Why This Is a Problem?:
- Reverting the transaction means that the minting process fails, and the tokens are not minted on L2.
- The user's tokens remain on L1, but since the corresponding minting on L2 failed, the user cannot access their funds on L2.
- Users depositing tokens to contracts not compatible with
IERC1155Receivermay lose access to their assets without an obvious cause.

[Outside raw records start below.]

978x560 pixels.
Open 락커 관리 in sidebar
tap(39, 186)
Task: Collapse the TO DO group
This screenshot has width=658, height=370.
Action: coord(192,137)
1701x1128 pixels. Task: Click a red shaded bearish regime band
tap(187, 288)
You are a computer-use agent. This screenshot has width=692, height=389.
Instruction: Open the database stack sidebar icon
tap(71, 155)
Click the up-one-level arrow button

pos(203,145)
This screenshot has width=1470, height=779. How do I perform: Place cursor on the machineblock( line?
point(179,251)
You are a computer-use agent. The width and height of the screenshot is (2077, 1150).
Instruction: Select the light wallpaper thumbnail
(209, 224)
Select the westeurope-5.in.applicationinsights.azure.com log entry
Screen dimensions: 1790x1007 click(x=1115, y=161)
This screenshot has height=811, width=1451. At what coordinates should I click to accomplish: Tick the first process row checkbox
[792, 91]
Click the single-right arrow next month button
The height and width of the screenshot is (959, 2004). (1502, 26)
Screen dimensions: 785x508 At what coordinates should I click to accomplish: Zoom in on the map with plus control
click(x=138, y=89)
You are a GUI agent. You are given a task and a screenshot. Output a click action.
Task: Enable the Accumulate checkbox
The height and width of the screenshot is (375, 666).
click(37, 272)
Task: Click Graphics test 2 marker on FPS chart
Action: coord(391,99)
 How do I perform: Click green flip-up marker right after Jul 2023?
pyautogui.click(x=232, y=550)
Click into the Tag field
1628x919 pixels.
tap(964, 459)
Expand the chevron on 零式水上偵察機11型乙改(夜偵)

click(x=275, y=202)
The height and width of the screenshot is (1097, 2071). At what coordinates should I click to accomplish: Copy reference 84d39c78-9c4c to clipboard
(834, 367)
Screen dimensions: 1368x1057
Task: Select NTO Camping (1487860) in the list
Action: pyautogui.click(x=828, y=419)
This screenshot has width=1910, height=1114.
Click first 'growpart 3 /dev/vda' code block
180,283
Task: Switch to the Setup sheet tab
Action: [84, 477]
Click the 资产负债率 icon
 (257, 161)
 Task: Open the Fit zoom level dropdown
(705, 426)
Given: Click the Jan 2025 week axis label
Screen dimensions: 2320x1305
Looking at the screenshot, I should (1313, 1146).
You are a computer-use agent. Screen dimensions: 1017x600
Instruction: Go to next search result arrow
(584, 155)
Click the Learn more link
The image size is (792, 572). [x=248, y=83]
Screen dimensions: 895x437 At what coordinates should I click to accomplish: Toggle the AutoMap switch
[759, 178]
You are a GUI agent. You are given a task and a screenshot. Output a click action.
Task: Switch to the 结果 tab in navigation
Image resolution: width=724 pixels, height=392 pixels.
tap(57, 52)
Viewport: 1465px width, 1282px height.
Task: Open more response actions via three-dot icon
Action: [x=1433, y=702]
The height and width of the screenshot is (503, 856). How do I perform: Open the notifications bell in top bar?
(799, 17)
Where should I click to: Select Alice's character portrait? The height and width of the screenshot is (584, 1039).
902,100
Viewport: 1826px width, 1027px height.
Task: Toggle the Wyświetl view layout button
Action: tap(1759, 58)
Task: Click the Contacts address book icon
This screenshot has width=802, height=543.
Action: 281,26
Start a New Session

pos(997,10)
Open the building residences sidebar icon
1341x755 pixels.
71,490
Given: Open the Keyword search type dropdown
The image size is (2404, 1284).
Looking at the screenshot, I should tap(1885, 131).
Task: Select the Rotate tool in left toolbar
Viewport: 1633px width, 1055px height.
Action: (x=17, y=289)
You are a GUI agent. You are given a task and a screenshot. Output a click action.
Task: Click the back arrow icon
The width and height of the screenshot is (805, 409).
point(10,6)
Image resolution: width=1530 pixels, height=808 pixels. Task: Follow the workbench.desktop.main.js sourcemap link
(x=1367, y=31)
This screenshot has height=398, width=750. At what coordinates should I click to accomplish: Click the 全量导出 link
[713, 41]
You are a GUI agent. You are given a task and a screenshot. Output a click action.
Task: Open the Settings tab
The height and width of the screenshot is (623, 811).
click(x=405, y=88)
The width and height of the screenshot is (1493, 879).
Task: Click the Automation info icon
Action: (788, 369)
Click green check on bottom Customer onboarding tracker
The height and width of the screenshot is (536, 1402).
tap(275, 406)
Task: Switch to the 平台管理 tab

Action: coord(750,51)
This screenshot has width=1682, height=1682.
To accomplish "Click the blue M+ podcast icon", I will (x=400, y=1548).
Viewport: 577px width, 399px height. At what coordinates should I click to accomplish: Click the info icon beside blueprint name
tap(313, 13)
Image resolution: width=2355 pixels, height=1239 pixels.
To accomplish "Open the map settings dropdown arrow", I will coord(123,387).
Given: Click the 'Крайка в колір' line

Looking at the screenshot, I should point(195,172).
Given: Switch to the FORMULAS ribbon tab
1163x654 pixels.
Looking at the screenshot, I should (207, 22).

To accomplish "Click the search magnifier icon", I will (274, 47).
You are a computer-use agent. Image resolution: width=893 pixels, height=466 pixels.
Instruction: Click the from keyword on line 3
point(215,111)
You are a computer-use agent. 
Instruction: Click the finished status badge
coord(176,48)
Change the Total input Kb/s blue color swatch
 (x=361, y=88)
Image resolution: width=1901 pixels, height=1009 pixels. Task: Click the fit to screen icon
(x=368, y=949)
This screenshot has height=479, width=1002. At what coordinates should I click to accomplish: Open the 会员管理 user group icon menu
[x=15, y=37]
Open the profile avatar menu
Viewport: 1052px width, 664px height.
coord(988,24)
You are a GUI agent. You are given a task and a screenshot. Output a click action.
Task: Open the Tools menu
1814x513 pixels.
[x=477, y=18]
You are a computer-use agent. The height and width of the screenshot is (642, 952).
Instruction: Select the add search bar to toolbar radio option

Users may be unable to access their tokens on L2 after deposit because a reversion could result in the ERC1155 tokens becoming stuck in the L1 gateway
/// @inheritdoc IL2ERC1155Gateway
function finalizeDepositERC1155(
address _l1Token,
address _l2Token,
address _from,
address _to,
uint256 _tokenId,
uint256 _amount
) external virtual onlyCallByCounterpart nonReentrant {
require(_l1Token != address(0), "token address cannot be 0");
require(_l1Token == tokenMapping[_l2Token], "l2 token mismatch");
IMorphERC1155(_l2Token).mint(_to, _tokenId, _amount, "");
emit FinalizeDepositERC1155(_l1Token, _l2Token, _from, _to, _tokenId, _amount);
}
/// @inheritdoc IL2ERC1155Gateway
function finalizeBatchDepositERC1155(
address _l1Token,
address _l2Token,
address _from,
address _to,
uint256[] calldata _tokenIds,
uint256[] calldata _amounts
) external virtual onlyCallByCounterpart nonReentrant {
require(_l1Token != address(0), "token address cannot be 0");
require(_l1Token == tokenMapping[_l2Token], "l2 token mismatch");
IMorphERC1155(_l2Token).batchMint(_to, _tokenIds, _amounts, "");
emit FinalizeBatchDepositERC1155(_l1Token, _l2Token, _from, _to, _tokenIds, _amounts);
}Manual Review
Before minting, check if the recipient address _to is a contract and whether it implements the IERC1155Receiver interface. This can prevent transaction reversion due to incompatible recipient contracts.
Ideally, in the future, a system should be implemented to check the Merkle tree and recover the ERC1155 tokens if the message fails on L2.